During the early parts of his timeline hijinks, before Tim realized Bruce was still alive, he had a bit of a respite in between his endless time jumps. (Maybe a certain ghost was helping him out.) With a fuzzy memory at best and a strange itch to investigate the unknown, Bruce had been taken in by an old couple who had no kids but wanted to pass on the family name. And who better than a thirty-something amnesiac stranger who could actually be related by blood?
Bruce, with nowhere to go, accepted his new name, grew out his hair, and quickly got accepted into college for engineering. There, he met two of his closest friends; a redheaded woman who could kick his ass and a wet chicken of a man who could also kick his ass. They both made him nostalgic for something he didn’t remember, and that made him sad sometimes, but the two were always there to cheer him up.
Years passed, and Bruce’s life moved on. He settled well into his new name, mourned his parents when the eventually passed, celebrated his wedding with the redhead, and grieved when the last of their trio fell out of touch. He had a daughter, and then a son! They were both so smart, even if they didn’t share the same passion he had for exploring the science behind the afterlife. (Something about the dead just itched his brain in an infuriating way, and Bruce wasn’t one to let sleeping dogs lie. He just had to find out why he was so obsessed with this stuff!)
Eventually, his and his wife’s research yielded results, and that’s when bits of Bruce’s former life started coming back to him. After the portal opened, he spent his days with his head in a fog, oblivious to the world around him as he struggled to continue his work.
Why did he remember a boy named Dick? Who would name their child that? And Jason…who was Jason? That name always made him sad. There were more names, more faces, but none of them were his. He could never remember what his name was supposed to be. All he had was the one his adoptive parents gave him.
His wife was worried. His daughter was struggling. And his son…his son sometimes hurt to look at. Bruce didn’t know why. He knew he was being a terrible father, but something in him wanted to cry whenever he gazed at those clear blue eyes, just like his own. His son was too smart for his own good, and realized his dad had started avoiding him.
The day his son purposely left the room so Bruce could relax was one that hurt him even now.
Time kept passing, and Bruce was becoming anxious. His brain fog was as bad as its ever been. He had constant headaches, and his hands kept twitching for nonexistent tools on his belt. Something was going to happen. Something had happened. A voice in his head told him it was all his fault.
So in an attempt to clear his head and spend more time with his family, Bruce insisted they all go to dinner at the local diner. His son invited his friends. Even better! More people meant more distractions from his messed-up thoughts. He wouldn’t spiral with the kids around.

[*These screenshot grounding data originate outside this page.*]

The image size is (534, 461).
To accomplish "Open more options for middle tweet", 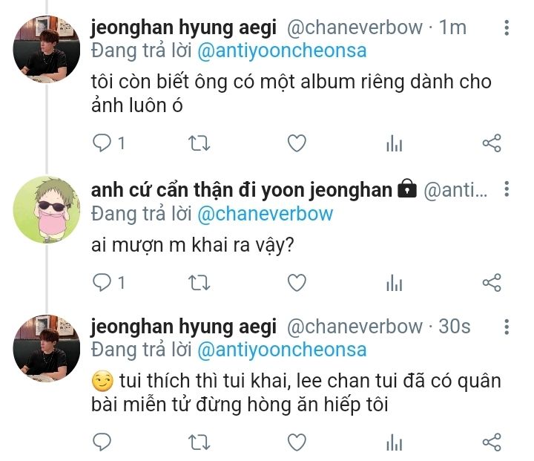I will click(x=507, y=189).
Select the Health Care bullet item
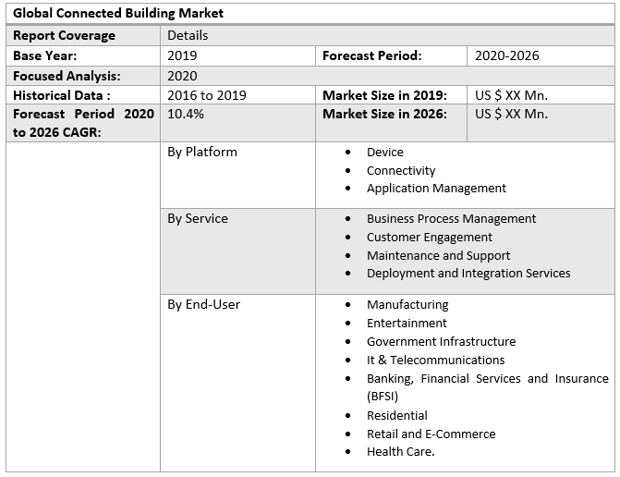This screenshot has height=477, width=620. click(x=400, y=451)
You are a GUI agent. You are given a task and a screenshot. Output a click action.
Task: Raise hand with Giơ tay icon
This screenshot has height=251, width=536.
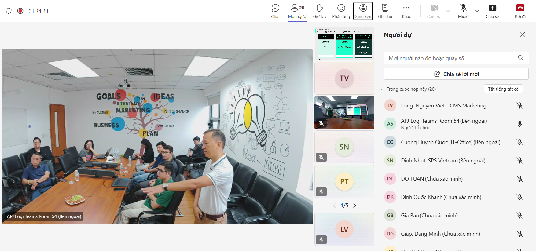pos(320,11)
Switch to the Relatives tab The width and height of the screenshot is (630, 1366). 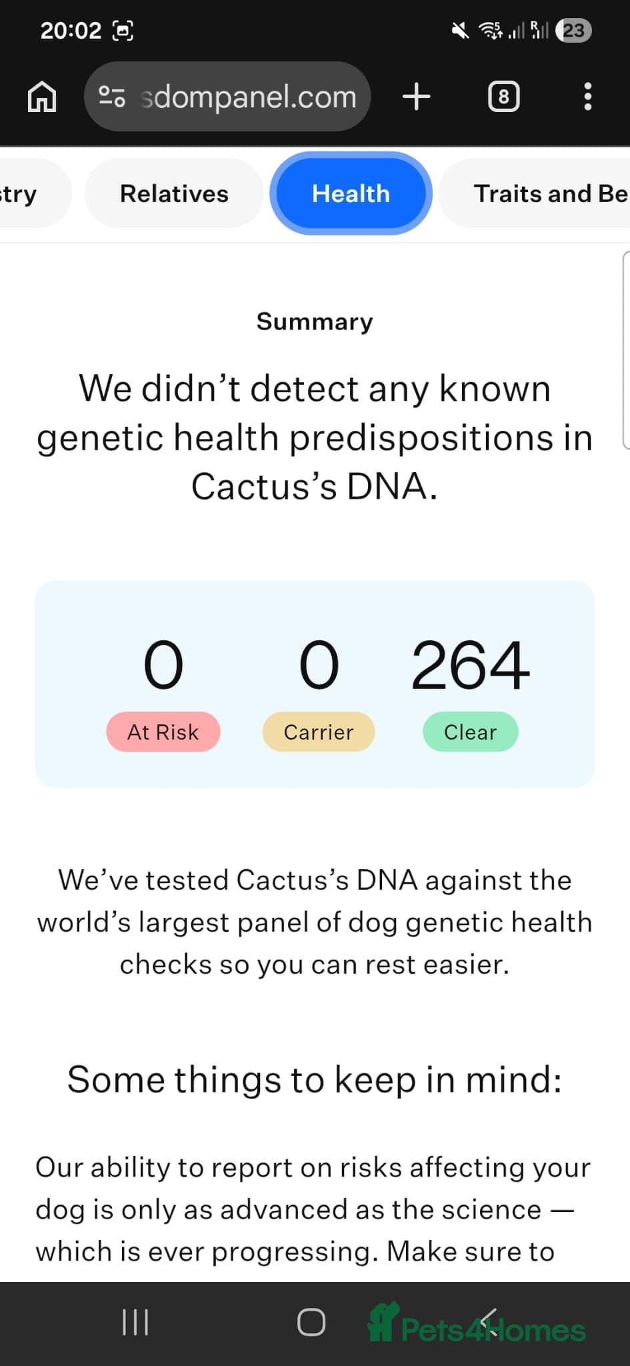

And then something exploded.
The last thing Bruce remembered was his son’s (green??) eyes widening in fear and horror as something yanked him violently backwards. He fell farther than expected, through a portal and a green sky full of black stars. A hand tightened on the back of his jumpsuit, hauling his giant body through another portal with a roar of a motorcycle.
And then…and then…and then what?
All of a sudden, Bruce was sprawled in some mud in the middle of a forest, dizzy and coughing from the explosion’s fumes. He’s singed all over, and his ears still rang from the force of the…what happened again?
Bruce sits up, and all of a sudden, he’s in the era of the pilgrims. His memory has been wiped clean, his new name and family forgotten thanks to the hands of time. His adventures through the time stream continue, with him assuming many different identities throughout many different decades.
The memories of being Jack Fenton don’t return to him until he’s back in 2004, once again in his own time and living as Bruce Wayne. A glowing green sticky note informs him that “The Nasty Burger Incident” had just occurred. His “other self” just had his ass dragged to another era, so the time loop would continue.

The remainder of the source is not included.